Kiabi, il marchio di moda vuole essere una piattaforma per le famiglie

L’azienda di abbigliamento francese spinge su un’offerta personalizzata e servizi per i clienti. Nel 2024 raggiunti i 2,3 miliardi di euro di fatturato, +5%.

Il marchio di abbigliamento Kiabi prosegue nella sua mission di offrire capi di moda a piccoli prezzi e ora sceglie di posizionarsi come una piattaforma dedicata a tutti i membri della famiglia.
L’azienda francese, fondata nel 1978 e di proprietà della famiglia Mulliez (che controlla colossi come Decathlon, Auchan e Leroy Merlin), ha chiuso il 2024 in positivo, registrando un fatturato in crescita del 5%, pari a 2,3 miliardi di euro, e oltre 24 milioni di clienti sparsi nel mondo (+6% sul 2023). 

I prezzi contenuti hanno fatto la differenza.
Si tratta di un risultato controcorrente per il settore del prêt-à-porter d’oltralpe, in difficoltà da ormai due anni a causa di una profonda crisi che ha colpito insegne storiche come Camaïeu o Pimkie.
Insomma, Kiabi è riuscita a resistere alla concorrenza online di catene dell’ultra fast fashion come Shein o Temu.
E a fare la differenza è stata, in particolare, la sua capacità contenere i prezzi riducendo, da un lato, il numero di collezioni, con una disponibilità minore di colori e modelli nell’ottica di destagionalizzare l’offerta, e dall’altro gestendo in maniera più attenta la catena di approvvigionamento, attraverso un numero limitato di fornitori.

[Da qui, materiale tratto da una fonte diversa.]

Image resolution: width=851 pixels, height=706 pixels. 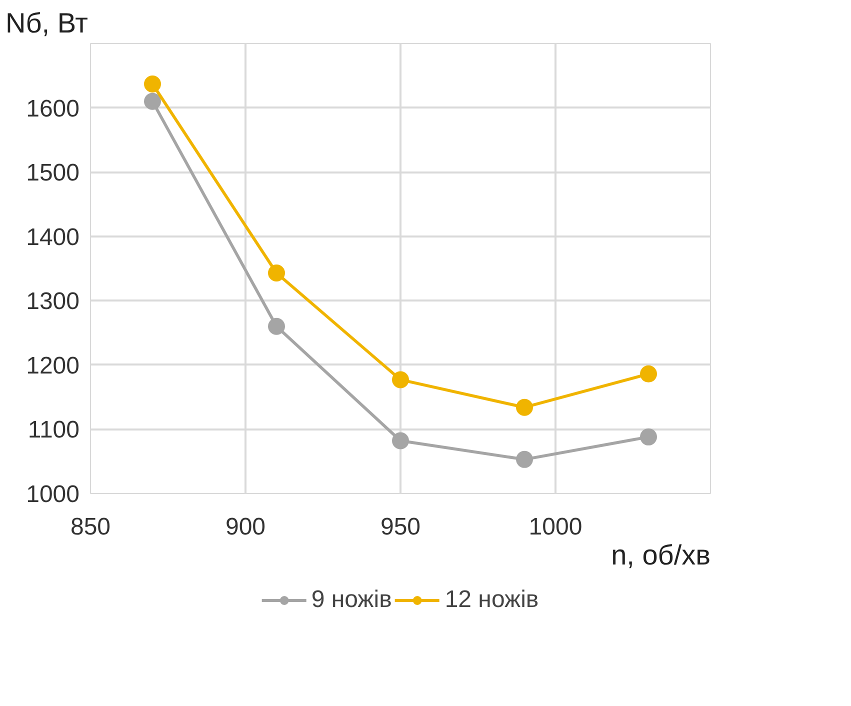 What do you see at coordinates (492, 600) in the screenshot?
I see `legend-label: 12 ножів` at bounding box center [492, 600].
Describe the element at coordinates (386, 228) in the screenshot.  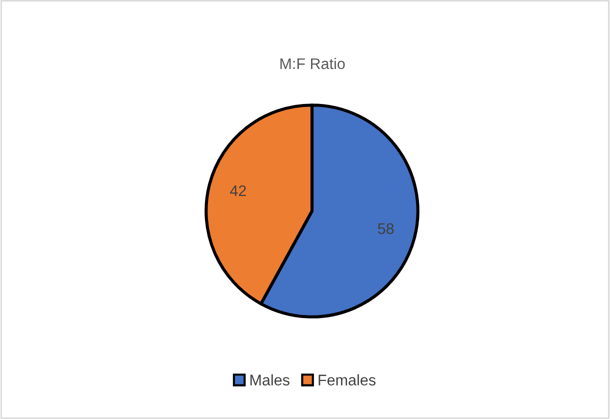
I see `data-label: 58` at that location.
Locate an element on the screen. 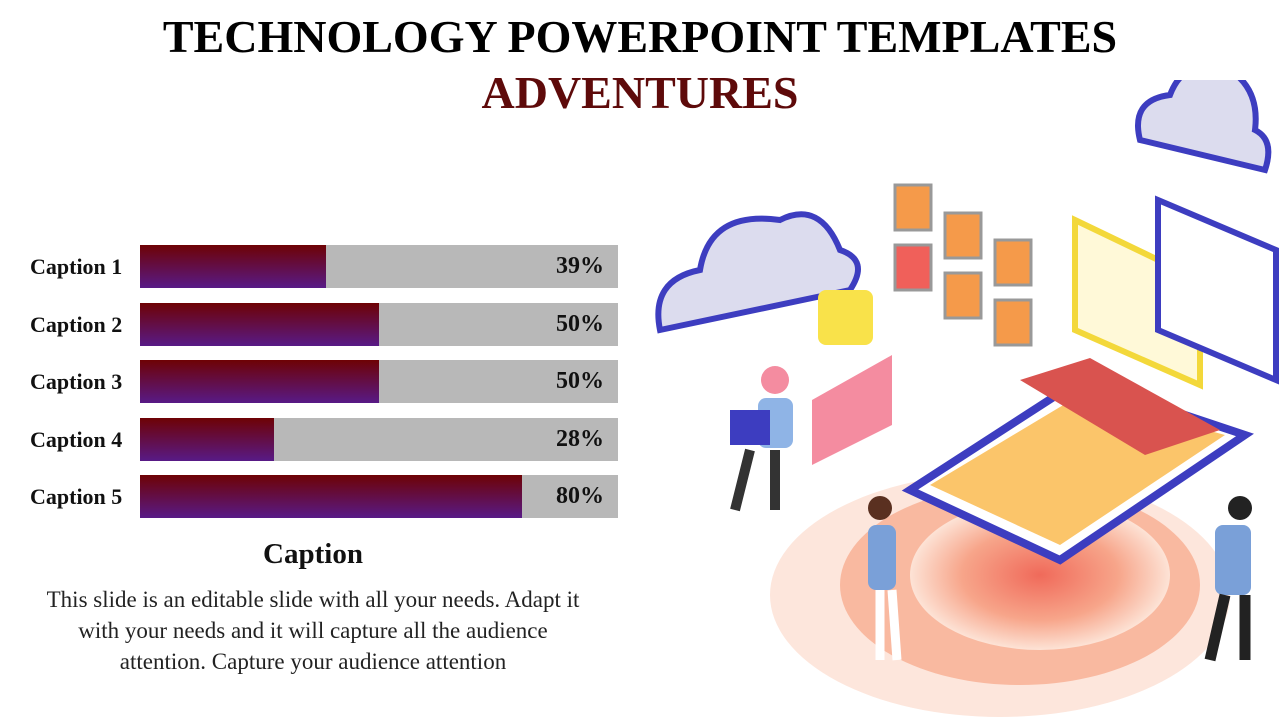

Il successo della collezione home.
Ma a incidere sulle vendite dello scorso anno è stata anche la nuova linea Kiabi Home, che nel giro di appena quattro mesi è diventato il reparto in maggiore crescita per l’insegna.
La collezione include circa 300 prodotti per la casa, con un focus specifico sulla biancheria da letto, dalle federe per i cuscini fino ai copripiumini e alle coperte. E se finora la gamma era disponibile solo online, da quest’anno tutti gli store francesi ospiteranno un corner dedicato al comparto home, che presto potrebbe allargarsi a candele, stoviglie e altri elementi decorativi.

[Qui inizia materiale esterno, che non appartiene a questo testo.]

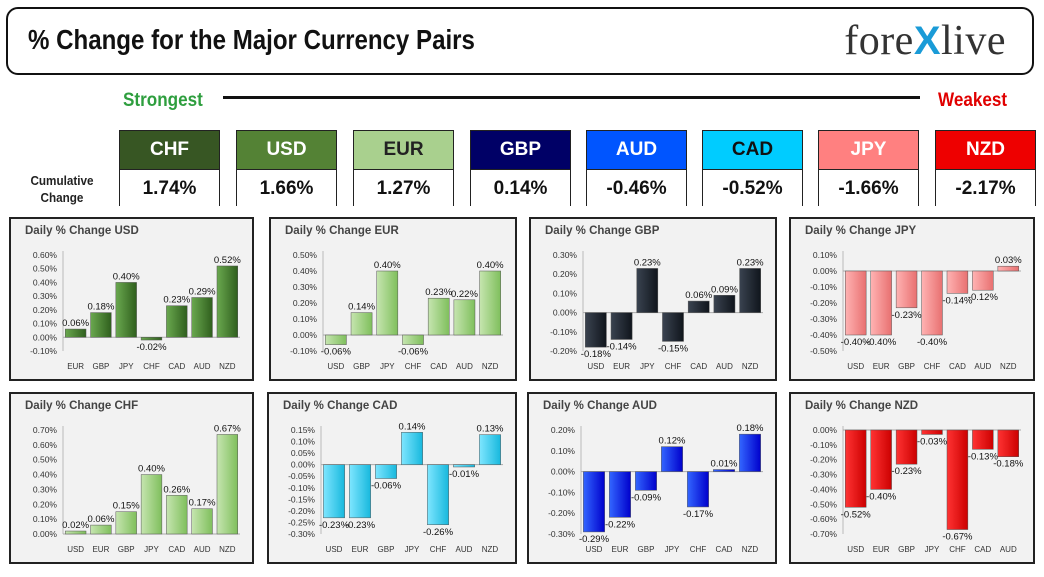 This screenshot has width=1044, height=577. Describe the element at coordinates (304, 453) in the screenshot. I see `y-tick-label: 0.05%` at that location.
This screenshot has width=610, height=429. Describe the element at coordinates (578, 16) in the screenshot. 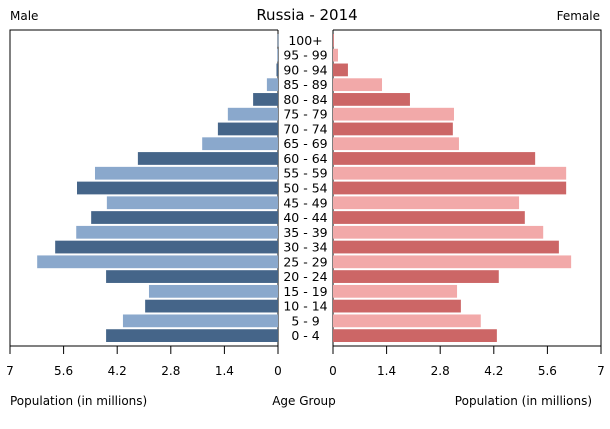

I see `female-label: Female` at that location.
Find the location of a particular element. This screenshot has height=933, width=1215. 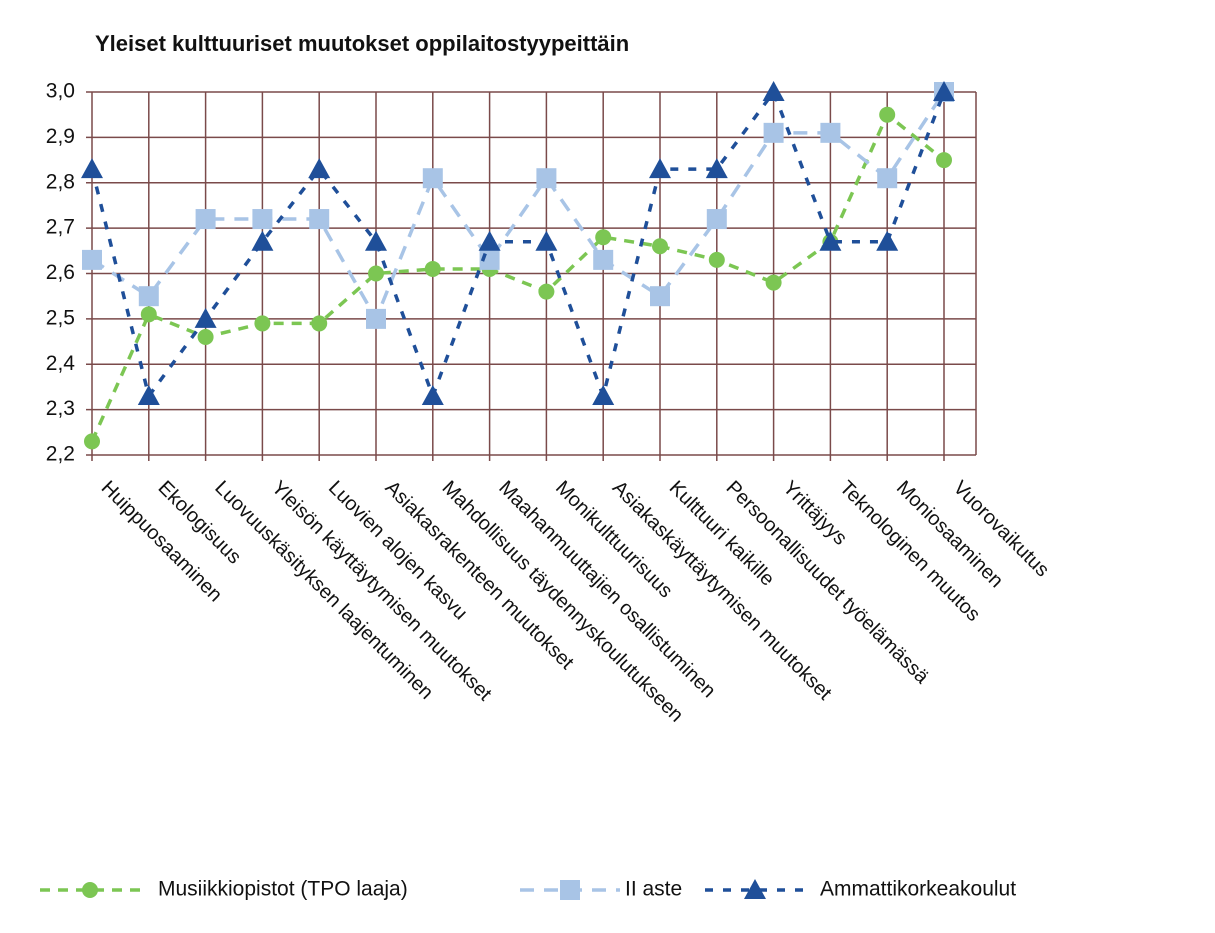

y-tick-label: 2,5 is located at coordinates (60, 318).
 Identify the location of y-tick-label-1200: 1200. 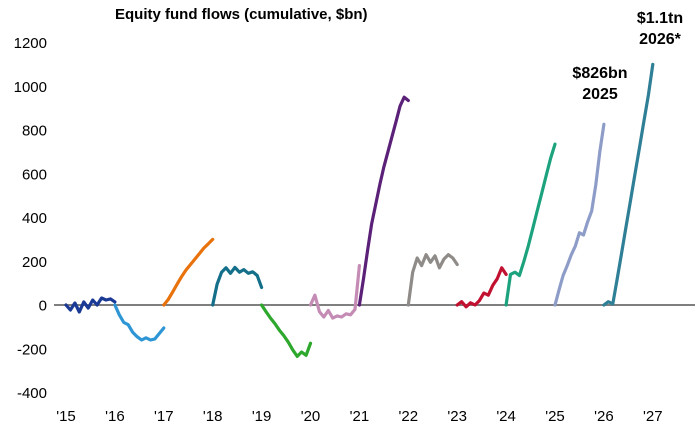
(30, 44).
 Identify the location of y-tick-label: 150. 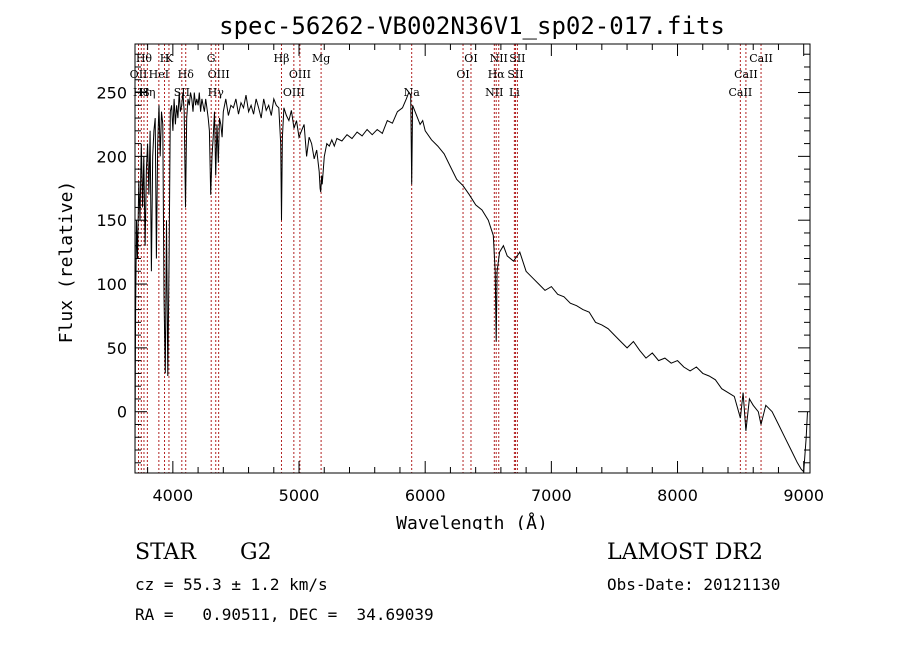
(112, 220).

L’Italia tra i mercati più importanti.
Da considerare, poi, c’è anche l’espansione internazionale, con l’ingresso in cinque nuovi paesi, tra cui Egitto, Giordania e Kuwait.
Non per niente, la famiglia Mulliez sta spingendo su una maggiore capillarità grazie a locali più piccoli e in franchising, continuando a preferire i centri commerciali alle strade dello shopping cittadino, spesso troppo costose dal punto di vista degli affitti.
Oggi la compagnia possiede circa 606 punti vendita in 26 paesi del mondo, ma la Francia resta comunque il suo punto di riferimento con 352 negozi e l’intenzione di inaugurarne altri 20 entro il 2028.
Tra i mercati più importanti, però, spiccano anche Spagna e Italia, dove Kiabi controlla una rete di 41 store.
E proprio nella Penisola il brand di fast fashion sta cercando di migliorare la riconoscibilità del proprio marchio, facendo leva su attivazioni digitali su app e sito web e una comunicazione pianificata su social e out of home.

Più servizi per i clienti e una nuova sede.
Nel frattempo, è in corso l’ampliamento dei servizi dedicati alla clientela, tra cui rientrano gli stand per le modifiche all’orlo e la personalizzazione dei capi o, ancora, i laboratori sul tema della genitorialità e i corner per i vestiti di seconda mano.
In alcuni paesi come il Belgio è inoltre previsto il rinnovo del programma fedeltà, che permetterà agli utenti di accedere a esperienze esclusive e ulteriori servizi come il babysitting.
Il 2024 ha anche visto l’inaugurazione del Kiabi Village, uno spazio di 30 mila metri quadrati situato a Lezennes, nel nord della Francia, che oltre all’headquarter ospita alcuni punti di ristorazione, un asilo nido e un locale dove il marchio sperimenta le nuove offerte da proporre o meno a tutta la sua rete.
E per una maggiore tutela ambientale, la società ha infine lanciato il programma «Kiabi 4 start-ups», pensato per attività esordienti nel campo della moda sostenibile, del digitale e della supply chain.